Although the great majority of patients treated with isotretinoin do not experience the development or aggravation of inflammatory bowel disease (IBD) (74–79), an increased risk of IBD in a subgroup of patients cannot be excluded (80–84). It is noteworthy, that a recent study reported excessive death of intestinal epithelial cells (IEC) in the ileal and colonic epithelium to represent a major pathogenetic feature of IBD (85). However, the precise mode of IEC death in IBD has not yet been defined. It is thus conceivable that, in a subgroup of predisposed patients prone to develop IBD, treatment with isotretinoin may aggravate pre-existing IEC apoptosis, thereby promoting the development of IBD, although no scientific evidence is yet available.
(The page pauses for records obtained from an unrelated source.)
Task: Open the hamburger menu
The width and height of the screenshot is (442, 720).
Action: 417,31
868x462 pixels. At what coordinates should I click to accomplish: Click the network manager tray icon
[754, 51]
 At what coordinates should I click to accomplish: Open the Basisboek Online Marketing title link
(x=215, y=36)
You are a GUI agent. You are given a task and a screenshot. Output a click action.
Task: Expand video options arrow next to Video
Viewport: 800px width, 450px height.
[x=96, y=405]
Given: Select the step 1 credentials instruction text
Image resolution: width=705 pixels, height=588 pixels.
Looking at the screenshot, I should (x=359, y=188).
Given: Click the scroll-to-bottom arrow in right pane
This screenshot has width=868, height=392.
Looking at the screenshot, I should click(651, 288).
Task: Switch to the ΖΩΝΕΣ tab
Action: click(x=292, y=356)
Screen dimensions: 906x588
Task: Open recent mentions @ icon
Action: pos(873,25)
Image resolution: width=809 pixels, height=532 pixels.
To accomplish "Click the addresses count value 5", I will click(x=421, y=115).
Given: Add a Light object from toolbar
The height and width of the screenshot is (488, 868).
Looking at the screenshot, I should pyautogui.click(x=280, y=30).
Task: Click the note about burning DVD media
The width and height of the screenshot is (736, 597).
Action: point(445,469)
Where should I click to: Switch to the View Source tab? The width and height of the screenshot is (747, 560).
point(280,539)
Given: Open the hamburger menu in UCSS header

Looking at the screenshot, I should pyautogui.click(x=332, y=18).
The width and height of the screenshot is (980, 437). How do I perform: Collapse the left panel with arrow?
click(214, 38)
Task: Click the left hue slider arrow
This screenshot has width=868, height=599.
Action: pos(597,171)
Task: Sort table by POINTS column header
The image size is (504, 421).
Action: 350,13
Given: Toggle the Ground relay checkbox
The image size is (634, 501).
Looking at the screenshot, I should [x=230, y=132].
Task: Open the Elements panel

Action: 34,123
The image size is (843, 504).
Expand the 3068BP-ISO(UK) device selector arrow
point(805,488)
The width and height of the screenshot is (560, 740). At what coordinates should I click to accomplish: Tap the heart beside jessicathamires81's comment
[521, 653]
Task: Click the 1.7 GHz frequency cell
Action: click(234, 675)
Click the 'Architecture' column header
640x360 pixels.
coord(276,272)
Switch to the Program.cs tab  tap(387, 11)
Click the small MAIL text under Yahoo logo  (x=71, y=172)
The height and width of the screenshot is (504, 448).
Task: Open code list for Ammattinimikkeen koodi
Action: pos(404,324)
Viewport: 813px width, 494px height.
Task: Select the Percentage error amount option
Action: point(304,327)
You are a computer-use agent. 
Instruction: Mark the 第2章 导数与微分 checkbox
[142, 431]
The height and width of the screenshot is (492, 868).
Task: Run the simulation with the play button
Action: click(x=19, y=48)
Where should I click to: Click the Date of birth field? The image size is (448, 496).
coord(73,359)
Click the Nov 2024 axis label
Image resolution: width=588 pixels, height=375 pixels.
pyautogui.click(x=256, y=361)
Mucocutaneous adverse effects of oral isotretinoin treatment are dose-dependent and predominantly reflect a decreased production of sebum, reduced thickness of stratum corneum, and altered skin barrier function with increased transepidermal water loss (86). Skin xerosis, especially on exposed skin, and cheilitis are the earliest and the most frequent side-effects that affect almost all treated patients. It should be kept in mind that epidermal keratinocytes undergo a unique form of terminal differentiation and programmed cell death, known as cornification (35, 36). Sebocytes also die in the process of holocrine secretion, which is a less understood process of programmed cell death (35). Notably, ATRA regulates many genes associated with cell cycle control and programmed cell death (34). Genes induced in epidermal keratinocytes by ATRA are the caspases CASP3, CASP6, CASP7 and CASP9 (34). Importantly, ATRA has been shown to induce TRAIL in leukaemia cells (87, 88), which is obviously the therapeutic mode of action of isotretinoin in acute promyelocytic leukaemia and adult T cell leukaemia (89, 90). Wu et al. (37) recently demonstrated that, in keratinocytes, TRAIL is an inducer of both differentiation and apoptosis. Treatment with isotretinoin via activation of TRAIL-induced apoptotic signalling apparently disturbs the homeostatic balance between epidermal cell growth and cell death, which compromises epidermal barrier function (91).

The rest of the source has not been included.